How often should we forgive? And, how much should we forgive?
This is one of the toughest questions of Christianity. Everything about our culture and human instinct tells us to get even — to exact revenge for any wrong done to us.
But, then, we aspire to follow a Messiah who demands we set aside our gnawing desire for retribution, and forgive.
Forgive? Sure. That sounds hard, but reasonable. But, really, how far do we take this?
Peter wrestles with this question in Matthew 18, when he comes to Jesus to test the waters on just how far we should push this forgiveness business. He asks: “Lord, if another member of the church sins against me, how often should I forgive? As many as seven times?”
Seven times? That seems ridiculous. Fool me once, shame on you. Fool me twice, shame on me. Fool me seven times…?
In the standards of our society, Peter already is setting a radical standard. But, Jesus tells him — and us — to take it further. Much further.
Jesus said to him, “Not seven times, but, I tell you, seventy-seven times.” Some translations say “seventy times seven” — 490 times.
Jesus’ response is purposefully impractical. It doesn’t really matter if it’s 77 times or 490 times — in either case, how many of us would keep count, or go that far? The point is we’re not to give up in offering forgiveness, because Christ never gives up on us.
Even as he dies on the cross we nailed him to, Jesus cries out “Father, forgive them, for they do not know what they are doing.”
And, Christ didn’t give up on Peter.
After Peter denied Christ three times, causing himself much anguish, Jesus appears to him in John 21, after the Resurrection.
Jesus asks him three times “Do you love me?” to which Peter answers “yes,” getting his feelings hurt a bit more each time. Each time, Jesus tells Peter to care for his sheep. Jesus is entrusting his flock into the hands of someone who’s already betrayed him. That is forgiveness.
After the third time, Jesus foretells Peter’s crucifixion: “when you are old you will stretch out your hands, and someone else will dress you and lead you where you do not want to go.”
Then, he says to Peter — and to us — “Follow me!”
This is a hard path. Jesus is giving us a call not only to follow him to the cross, but to accept the cross willingly, and forgive whoever has nailed us to it.
This does not mean we allow ourselves to be abused, or to be trapped in manipulative situations by those who misuse the Christian premise of forgiveness. Notice, in Peter’s story, Jesus comes to him after he repents. And we are called to forgive — but that doesn’t mean we can’t uphold accountability and healthy boundaries.

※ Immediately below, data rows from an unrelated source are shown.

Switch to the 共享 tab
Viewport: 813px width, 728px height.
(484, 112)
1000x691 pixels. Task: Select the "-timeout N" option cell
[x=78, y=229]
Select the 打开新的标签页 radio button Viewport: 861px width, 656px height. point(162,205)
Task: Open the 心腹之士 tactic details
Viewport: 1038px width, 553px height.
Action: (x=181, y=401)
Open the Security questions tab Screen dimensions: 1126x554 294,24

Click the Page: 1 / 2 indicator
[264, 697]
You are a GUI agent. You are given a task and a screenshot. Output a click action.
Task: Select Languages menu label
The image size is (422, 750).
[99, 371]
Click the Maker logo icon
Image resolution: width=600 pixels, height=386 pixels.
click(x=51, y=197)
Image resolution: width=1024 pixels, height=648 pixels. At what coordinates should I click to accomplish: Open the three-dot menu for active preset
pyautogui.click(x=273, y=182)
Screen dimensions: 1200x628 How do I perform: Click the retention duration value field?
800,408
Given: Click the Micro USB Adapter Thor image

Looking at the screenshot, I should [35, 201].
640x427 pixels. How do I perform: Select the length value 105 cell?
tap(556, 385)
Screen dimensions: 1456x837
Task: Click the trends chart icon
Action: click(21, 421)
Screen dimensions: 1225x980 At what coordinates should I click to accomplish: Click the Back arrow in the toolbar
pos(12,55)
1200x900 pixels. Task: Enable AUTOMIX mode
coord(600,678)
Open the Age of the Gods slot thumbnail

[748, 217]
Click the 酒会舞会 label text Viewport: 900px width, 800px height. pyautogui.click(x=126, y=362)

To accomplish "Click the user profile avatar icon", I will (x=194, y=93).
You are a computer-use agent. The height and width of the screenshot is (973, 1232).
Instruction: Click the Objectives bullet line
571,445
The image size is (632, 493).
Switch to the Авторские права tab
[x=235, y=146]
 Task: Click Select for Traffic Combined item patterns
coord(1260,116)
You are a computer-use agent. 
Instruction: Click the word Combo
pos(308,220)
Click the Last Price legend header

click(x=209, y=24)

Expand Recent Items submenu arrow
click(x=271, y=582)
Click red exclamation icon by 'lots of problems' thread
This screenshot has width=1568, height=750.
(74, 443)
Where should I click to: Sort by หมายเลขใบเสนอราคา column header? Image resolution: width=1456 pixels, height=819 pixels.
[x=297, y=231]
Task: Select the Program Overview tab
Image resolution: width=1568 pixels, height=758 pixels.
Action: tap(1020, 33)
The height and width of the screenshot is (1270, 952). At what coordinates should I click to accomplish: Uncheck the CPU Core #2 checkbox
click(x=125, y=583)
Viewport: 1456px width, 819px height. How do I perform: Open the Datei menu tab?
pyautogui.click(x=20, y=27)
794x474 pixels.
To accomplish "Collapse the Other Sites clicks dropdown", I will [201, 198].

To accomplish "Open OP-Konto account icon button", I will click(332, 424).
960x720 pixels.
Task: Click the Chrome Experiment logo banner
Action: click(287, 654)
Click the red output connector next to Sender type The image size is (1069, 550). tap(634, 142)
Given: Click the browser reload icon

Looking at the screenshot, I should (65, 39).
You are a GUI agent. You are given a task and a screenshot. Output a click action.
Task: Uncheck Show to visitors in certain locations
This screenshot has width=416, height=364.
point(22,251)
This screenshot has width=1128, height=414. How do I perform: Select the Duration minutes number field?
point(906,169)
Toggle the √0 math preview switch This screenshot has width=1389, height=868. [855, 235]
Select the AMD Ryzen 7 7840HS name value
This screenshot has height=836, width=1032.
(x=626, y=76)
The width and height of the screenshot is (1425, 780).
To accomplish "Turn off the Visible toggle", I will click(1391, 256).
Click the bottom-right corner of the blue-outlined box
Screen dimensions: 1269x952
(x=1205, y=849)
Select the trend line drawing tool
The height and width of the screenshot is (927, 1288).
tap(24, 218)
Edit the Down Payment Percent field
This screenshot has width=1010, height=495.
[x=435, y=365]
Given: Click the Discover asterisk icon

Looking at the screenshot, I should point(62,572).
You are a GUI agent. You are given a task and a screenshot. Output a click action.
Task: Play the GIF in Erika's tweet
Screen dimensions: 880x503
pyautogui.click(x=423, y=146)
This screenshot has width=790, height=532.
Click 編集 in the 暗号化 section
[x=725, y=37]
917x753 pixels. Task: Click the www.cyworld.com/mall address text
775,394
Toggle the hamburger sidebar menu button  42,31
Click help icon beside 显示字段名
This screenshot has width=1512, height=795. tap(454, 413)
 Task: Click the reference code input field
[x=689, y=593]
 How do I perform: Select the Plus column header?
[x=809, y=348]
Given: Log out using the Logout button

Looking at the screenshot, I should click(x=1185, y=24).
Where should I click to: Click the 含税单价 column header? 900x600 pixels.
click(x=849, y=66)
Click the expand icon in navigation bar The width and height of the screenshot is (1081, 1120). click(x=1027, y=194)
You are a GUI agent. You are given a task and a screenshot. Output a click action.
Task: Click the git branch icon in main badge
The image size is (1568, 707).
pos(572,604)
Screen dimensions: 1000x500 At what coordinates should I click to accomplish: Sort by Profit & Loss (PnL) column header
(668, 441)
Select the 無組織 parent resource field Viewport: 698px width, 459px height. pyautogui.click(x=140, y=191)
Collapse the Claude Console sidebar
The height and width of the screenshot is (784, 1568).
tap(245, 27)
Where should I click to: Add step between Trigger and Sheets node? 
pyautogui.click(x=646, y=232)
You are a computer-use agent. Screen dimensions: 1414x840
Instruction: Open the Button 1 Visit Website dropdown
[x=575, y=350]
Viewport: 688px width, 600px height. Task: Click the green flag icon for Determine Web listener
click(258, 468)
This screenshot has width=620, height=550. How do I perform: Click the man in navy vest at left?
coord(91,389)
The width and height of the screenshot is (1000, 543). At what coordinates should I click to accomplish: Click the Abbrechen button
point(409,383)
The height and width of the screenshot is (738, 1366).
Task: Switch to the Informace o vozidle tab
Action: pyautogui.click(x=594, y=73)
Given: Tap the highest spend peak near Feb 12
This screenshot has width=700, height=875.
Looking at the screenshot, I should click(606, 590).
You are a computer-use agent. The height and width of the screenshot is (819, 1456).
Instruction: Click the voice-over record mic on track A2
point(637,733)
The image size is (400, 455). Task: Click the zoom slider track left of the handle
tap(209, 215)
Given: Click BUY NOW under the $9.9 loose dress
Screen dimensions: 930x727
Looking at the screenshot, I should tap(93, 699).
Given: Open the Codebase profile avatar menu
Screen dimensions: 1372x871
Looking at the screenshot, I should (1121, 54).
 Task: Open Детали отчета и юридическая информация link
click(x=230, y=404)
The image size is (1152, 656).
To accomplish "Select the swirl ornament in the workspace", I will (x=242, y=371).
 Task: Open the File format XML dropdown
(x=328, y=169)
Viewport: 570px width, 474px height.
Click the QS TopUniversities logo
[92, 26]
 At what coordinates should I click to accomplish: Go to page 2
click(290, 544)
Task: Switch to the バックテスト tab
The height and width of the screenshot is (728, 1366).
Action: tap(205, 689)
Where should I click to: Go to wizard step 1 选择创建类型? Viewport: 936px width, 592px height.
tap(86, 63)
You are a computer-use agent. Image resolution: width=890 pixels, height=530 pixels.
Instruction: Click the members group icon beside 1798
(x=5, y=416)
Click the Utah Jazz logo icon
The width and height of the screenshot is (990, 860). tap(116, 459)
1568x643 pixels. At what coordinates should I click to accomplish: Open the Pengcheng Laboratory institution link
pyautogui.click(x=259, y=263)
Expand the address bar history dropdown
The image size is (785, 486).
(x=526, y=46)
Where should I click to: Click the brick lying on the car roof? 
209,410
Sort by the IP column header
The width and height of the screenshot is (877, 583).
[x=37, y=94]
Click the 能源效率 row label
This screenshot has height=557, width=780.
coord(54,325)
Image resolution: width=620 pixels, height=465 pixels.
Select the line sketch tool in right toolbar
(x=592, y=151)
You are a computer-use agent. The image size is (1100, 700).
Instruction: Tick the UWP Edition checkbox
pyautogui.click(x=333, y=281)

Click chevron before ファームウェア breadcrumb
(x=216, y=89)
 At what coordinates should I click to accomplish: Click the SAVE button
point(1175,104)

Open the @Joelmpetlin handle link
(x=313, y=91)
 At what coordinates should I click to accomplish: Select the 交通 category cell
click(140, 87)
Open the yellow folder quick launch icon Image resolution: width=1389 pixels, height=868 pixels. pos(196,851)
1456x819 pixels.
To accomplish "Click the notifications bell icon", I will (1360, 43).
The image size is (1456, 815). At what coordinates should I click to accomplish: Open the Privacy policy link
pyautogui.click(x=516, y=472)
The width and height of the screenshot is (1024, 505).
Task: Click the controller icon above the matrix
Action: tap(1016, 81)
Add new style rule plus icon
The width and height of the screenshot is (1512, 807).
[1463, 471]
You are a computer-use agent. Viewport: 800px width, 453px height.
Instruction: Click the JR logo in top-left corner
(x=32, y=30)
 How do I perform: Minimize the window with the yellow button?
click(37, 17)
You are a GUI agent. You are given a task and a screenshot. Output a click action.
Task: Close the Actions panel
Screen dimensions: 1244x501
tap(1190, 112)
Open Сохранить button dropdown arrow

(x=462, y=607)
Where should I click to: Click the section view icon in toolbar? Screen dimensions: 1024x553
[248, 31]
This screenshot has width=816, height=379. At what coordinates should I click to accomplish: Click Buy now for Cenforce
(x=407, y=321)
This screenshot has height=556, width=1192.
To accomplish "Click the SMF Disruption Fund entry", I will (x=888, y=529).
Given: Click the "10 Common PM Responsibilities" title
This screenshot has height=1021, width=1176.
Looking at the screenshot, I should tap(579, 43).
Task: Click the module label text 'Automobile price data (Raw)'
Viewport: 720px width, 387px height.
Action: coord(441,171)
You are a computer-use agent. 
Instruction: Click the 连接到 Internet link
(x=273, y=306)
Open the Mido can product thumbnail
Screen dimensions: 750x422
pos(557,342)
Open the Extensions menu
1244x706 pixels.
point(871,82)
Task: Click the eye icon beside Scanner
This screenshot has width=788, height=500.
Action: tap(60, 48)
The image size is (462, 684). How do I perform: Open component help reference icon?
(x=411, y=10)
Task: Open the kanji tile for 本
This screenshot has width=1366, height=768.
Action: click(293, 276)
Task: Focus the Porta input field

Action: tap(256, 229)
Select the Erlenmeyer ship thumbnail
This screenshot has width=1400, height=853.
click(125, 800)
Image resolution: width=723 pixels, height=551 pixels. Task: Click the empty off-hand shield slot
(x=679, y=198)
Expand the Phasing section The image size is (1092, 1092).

But, why would we go to all the spiritually hard and painful work of forgiveness? Again, remember always Christ forgives us, in spite of us being unworthy. Also, consider the incredible importance of Peter in the development of Christianity.
Peter becomes Christ’s rock, upon which is built the Church. And that would not have been possible if Peter had not sought and received Christ’s forgiveness.
When Peter comes to his own cross, he displays the full realization of Jesus’ teaching on forgiveness. Forgiveness makes no sense, in the ways of the world. And forgiving in the way of Christian grace — that is completely upside down from the ways of the world.
As Peter stands before his cross, he requests to be crucified upside down. Once hung in that manner, he relates why, in the apocryphal writings of Acts of Peter: “Unless ye make the things of the right hand as those of the left, and those of the left as those of the right, and those that are above as those below, and those that are behind as those that are before, ye shall not have knowledge of the kingdom.”
In other words, to truly understand the Kingdom of God, you have to turn the world upside down. And radical forgiveness, the love Jesus poured out on the cross — that’s a grace that turns the world upside down.
Will we fail in following this example? Absolutely. Peter failed — pretty spectacularly. But, the difference between Peter and Judas Iscariot, is Peter repented from his failing. He sought forgiveness. And then he shone the light of that love into the world.
We should emulate Peter, follow Jesus to the cross, and die to our anger and hatred.
And when we fail, we should remember our call is to get back up, and try again. In the words of St. John Chrysostom, “Let no one mourn that he has fallen again and again; for forgiveness has risen from the grave.”
Are there people in your life you need to forgive? Are there wrongs you need to lay down?
Lord God, help us make a sincere inspection of ourselves, find those burdens we need to lay down, and offer and seek forgiveness where it is needed. And thus unburdened, let us take up our cross, and follow your Son, our Savior, Jesus Christ. Amen.